Those adult parents are not mindless sheep. They're not lemmings for some twisted, fucked up version of Christianity. They made conscious choices and should be held responsible for them.
posted by zarq at 11:33 AM on February 24, 2010 [3 favorites]


Anyone who bought the Pearls' book did so because they were seeking exact that -- a how-to book about parenting, either because they are new parents or because they feel that the methods they have created for themselves are failing. Either way, they have purposely sought out a text which is supposed to reflect the belief system they have chosen for their lives.

So this book presents a method of interacting with the child(ren) which purports to have a basis in the Holy Book of their religion, and which advocates beating the child for nearly any reason in order to fulfill the mandates of that religion.
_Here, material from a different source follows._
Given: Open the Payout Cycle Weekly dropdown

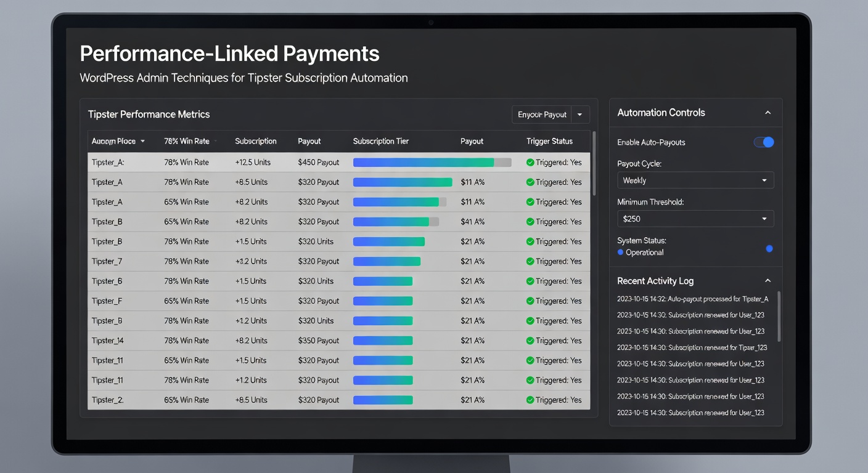Looking at the screenshot, I should click(695, 180).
I don't think that means that these people are innately abusive at all. I think it means that they have been suckered into abusive behavior by false teachings and gullible minds, because they were seeking to have that mythical how-to book of parenting.


Counter-point. One of my kids is extremely difficult and I have been desperately looking for the past four and a half years for a guide to how to get the kid to listen to me and stop being so stubborn. In my searches for advice, I ran across the No Greater Joy website - specifically the page about the strong-willed four-year-old linked to earlier. I read through the letter and found myself nodding along with the descriptions of behavior that sounded exactly like my son. Kid who's a handful from birth, who refused to go to sleep on her own, who did the exact opposite of whatever her parents asked, who resisted any efforts at discipline. Sounded very familiar. I don't spank my kids, but my son acts pretty much the same as this girl when I put him in time-out. In short, the problem being addressed was exactly the specific problem I was facing. So I started reading the response.

At first it made sense - "Her slow "obedience" was a deliberate statement that, though they had the power to force compliance, they did not have jurisdiction over her soul," "she was technically obeying while proving her independence," "when her parents force compliance, she goes to sleep with that defeat brewing in her soul, and that she wakes in the night with renewed zeal to revive the battle and establish her dominance." Yup, that's it. That's what my little boy does. Now what can I do about it?

So I got to "By catering to your son’s sensitivity, nursing him where and how he is comfortable, you are allowing him to dictate the terms under which he will be happy. Wean him from his demands for solitude." Okay, that's a little weird, but really they're just advocating slowly conditioning the baby to nurse under a wider variety of conditions to overcome his sensitivity. Reading on, I come to "Spank your child. Then tell her to dry it up. And with no show of emotion, tell her to get back to what she was suppose to be doing to begin with." Hmmm. Well, I won't spank the child, but the point is trying to remove the emotions from the discipline and not let it drag out. Okay, I guess that make sense. What else?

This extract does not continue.